November 3rd, 2004


Democracy Blows.

So the exit polls amounted to nothing but a political cock tease. Like finding out that the large-breasted woman you took home was wearing a stuffed bra all along … and then finding out that she was actually Karl Rove.


I sat in the living room, watching Ohio turning red like a syphilis sore. Why, Ohio? Why? I can understand why the other meth-loving, banjo-playing, sheep testicle-eating states went red. But from what I can tell, Ohio’s literacy rate is well above 50%. You guys have technology, you have people with college degrees, you don’t mate with close relatives – clearly you should’ve been a blue state. Didn’t you learn anything from Florida? Now God’s going to send fifty hurricanes your way.

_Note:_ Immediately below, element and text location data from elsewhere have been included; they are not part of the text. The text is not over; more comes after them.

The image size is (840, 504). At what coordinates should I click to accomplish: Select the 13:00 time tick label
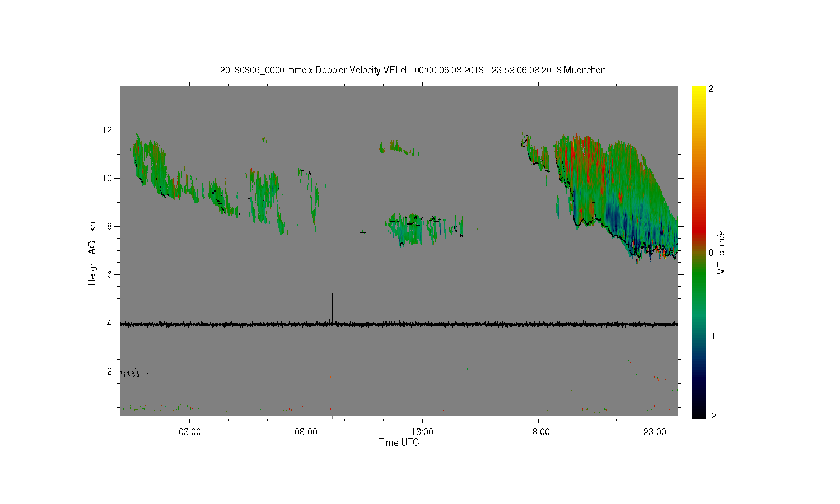click(x=422, y=432)
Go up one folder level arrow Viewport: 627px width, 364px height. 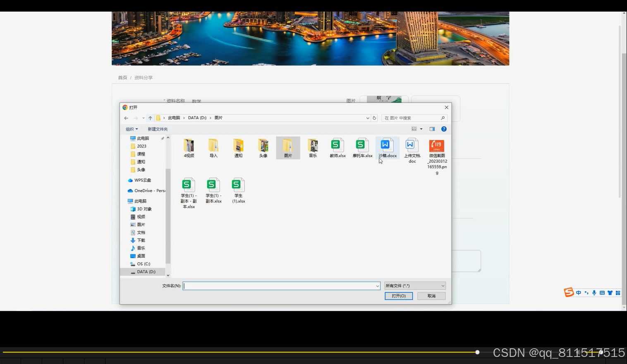[x=150, y=118]
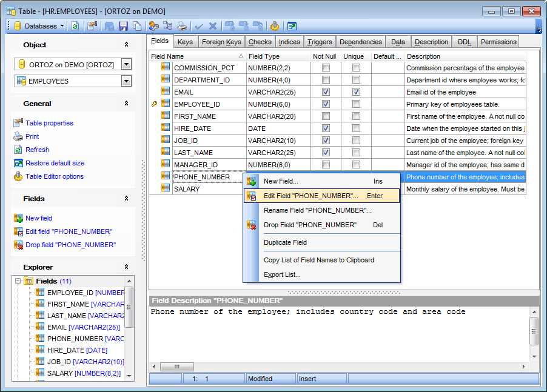Image resolution: width=547 pixels, height=392 pixels.
Task: Click the New field icon in Fields panel
Action: pyautogui.click(x=18, y=218)
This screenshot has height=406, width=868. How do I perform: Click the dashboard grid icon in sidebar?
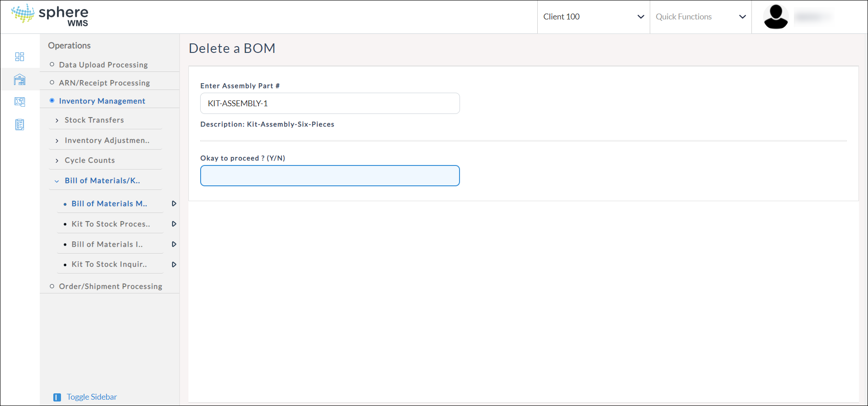coord(19,57)
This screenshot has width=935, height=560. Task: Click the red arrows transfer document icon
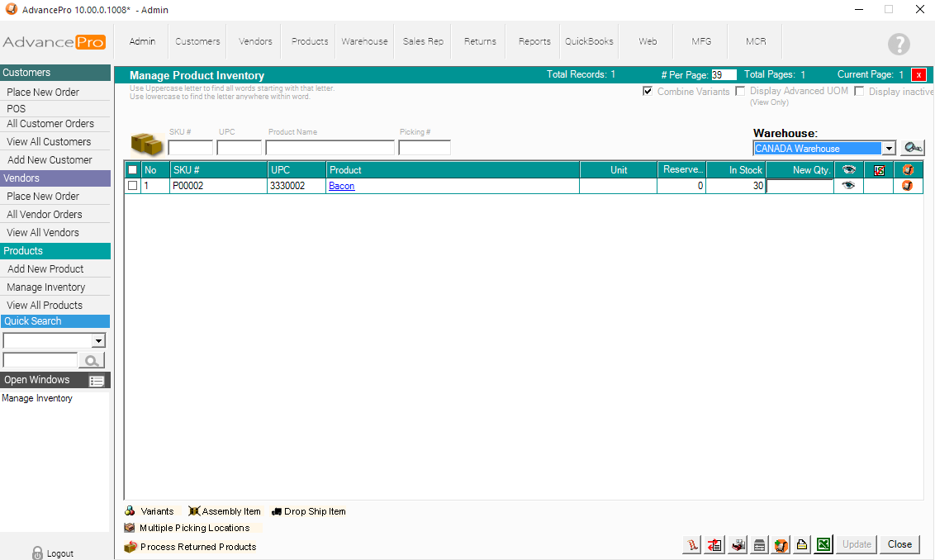point(715,545)
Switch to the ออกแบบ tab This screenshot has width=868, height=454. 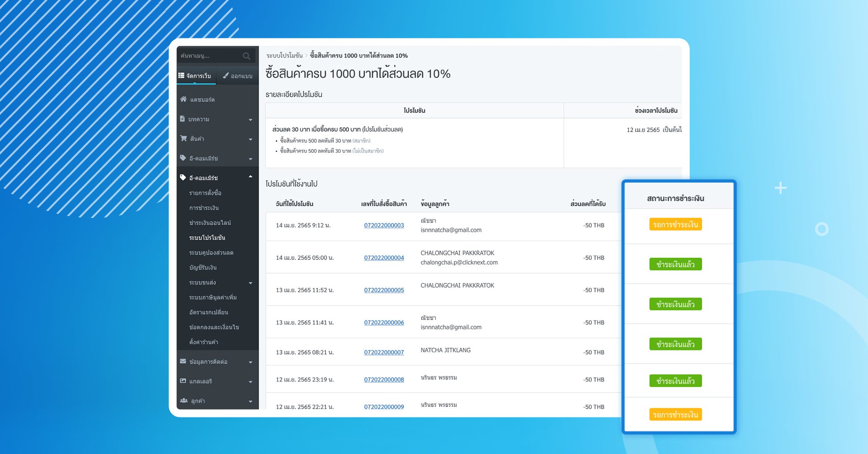238,76
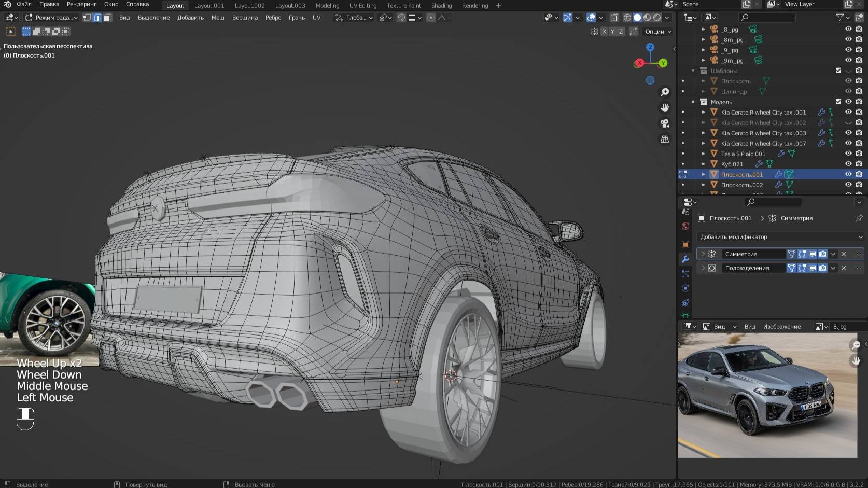Hide Kia Cerato R wheel City taxi.003 in outliner
Viewport: 868px width, 488px height.
click(x=848, y=133)
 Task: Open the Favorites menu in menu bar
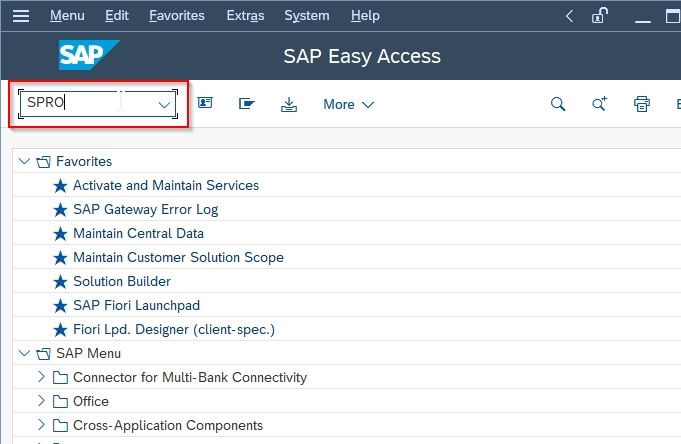(x=177, y=16)
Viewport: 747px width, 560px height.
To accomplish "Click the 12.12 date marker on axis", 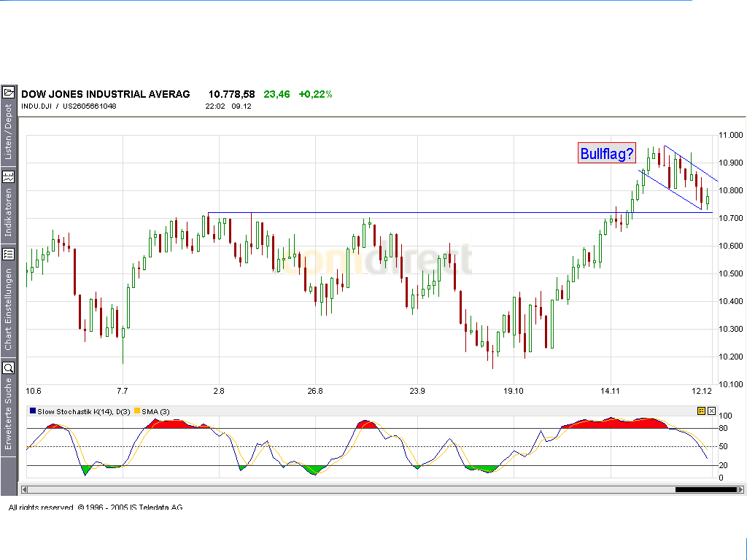I will 702,391.
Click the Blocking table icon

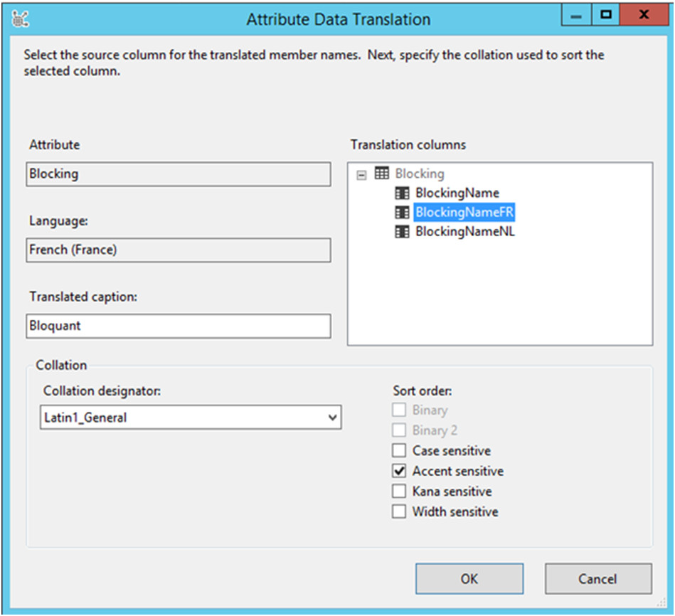tap(382, 174)
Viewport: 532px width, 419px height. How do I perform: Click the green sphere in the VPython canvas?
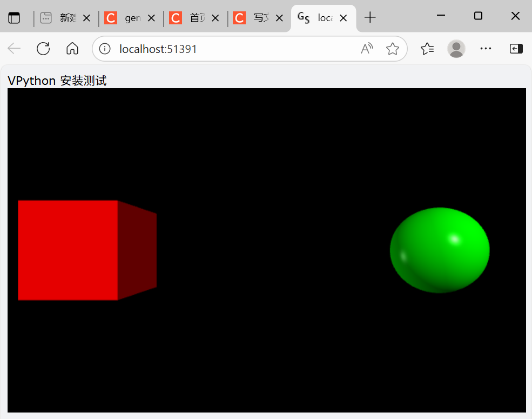coord(440,250)
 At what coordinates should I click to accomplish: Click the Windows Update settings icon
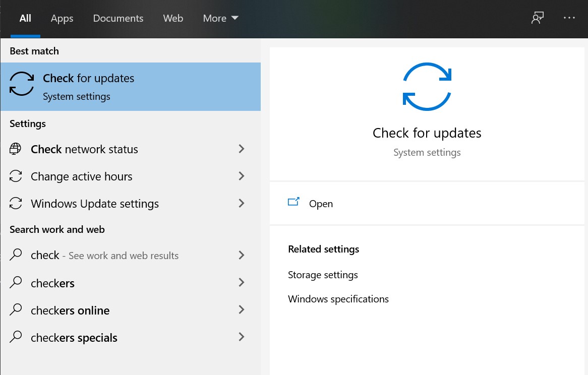point(15,203)
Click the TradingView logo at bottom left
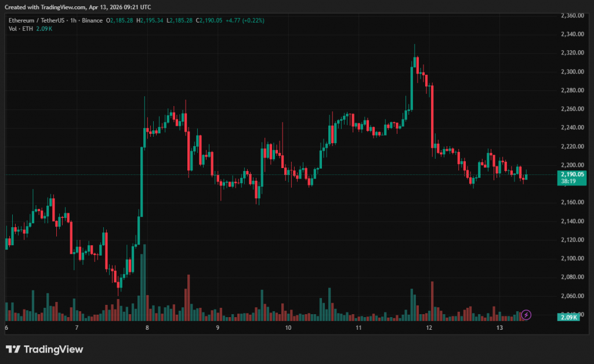This screenshot has height=364, width=594. coord(45,349)
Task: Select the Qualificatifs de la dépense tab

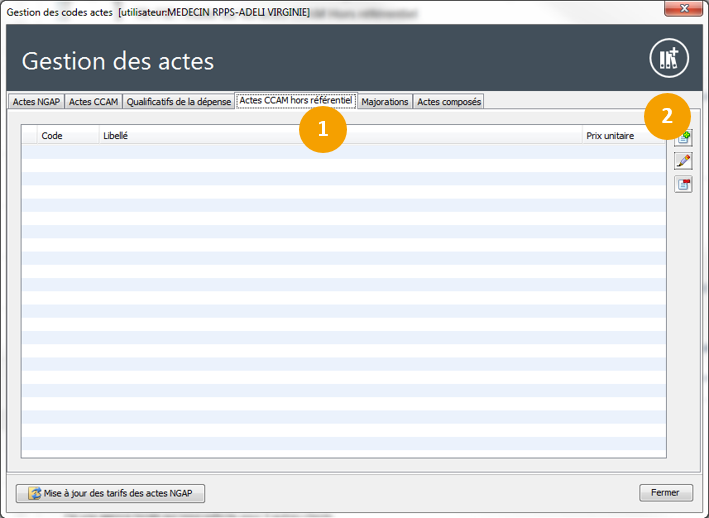Action: coord(178,102)
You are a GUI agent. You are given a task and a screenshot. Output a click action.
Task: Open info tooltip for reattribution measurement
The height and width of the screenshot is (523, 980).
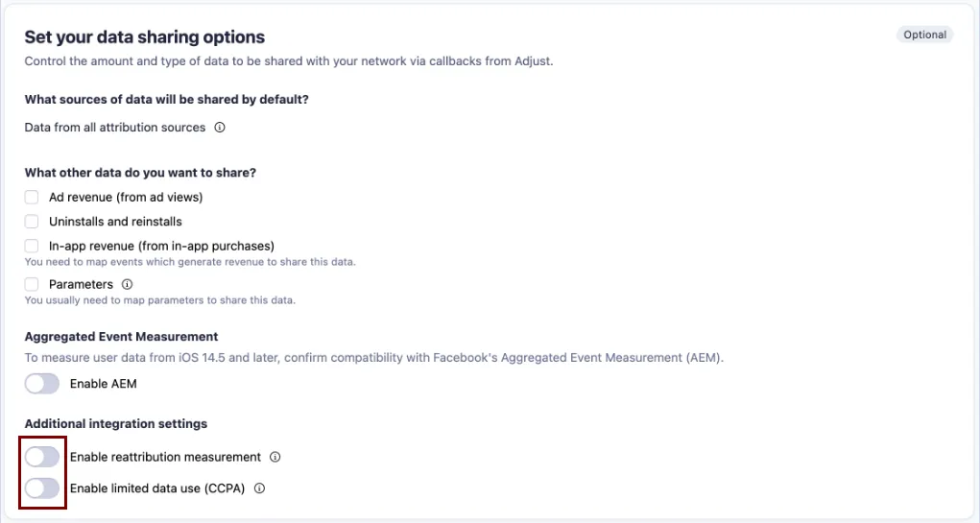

These are the following that are fucked as a result of your treachery:

Women are fucked.
Old people are fucked.
Young people are fucked.
Minorities are fucked.
Poor people are fucked.
Middle class families are fucked.
SUV owners are fucked.
Trees, beavers, and bears are fucked.
Clean water is fucked.
Your personal freedom is fucked.
The ozone layer is fucked.
Our soldiers are fucked.
Anybody not employed by Halliburton is fucked.
The national budget is fucked.
People without health insurance are fucked.
People who wanted to visit other countries without getting pelted with feces are fucked.


I’ve been talking to a lot of people, and it seems many are considering fleeing to Canada or some other Bush-less country. But why go through the hassle of packing and trying to find a job in a foreign land? My solution is to have California secede and become its own country. Of course we’d take Vegas too.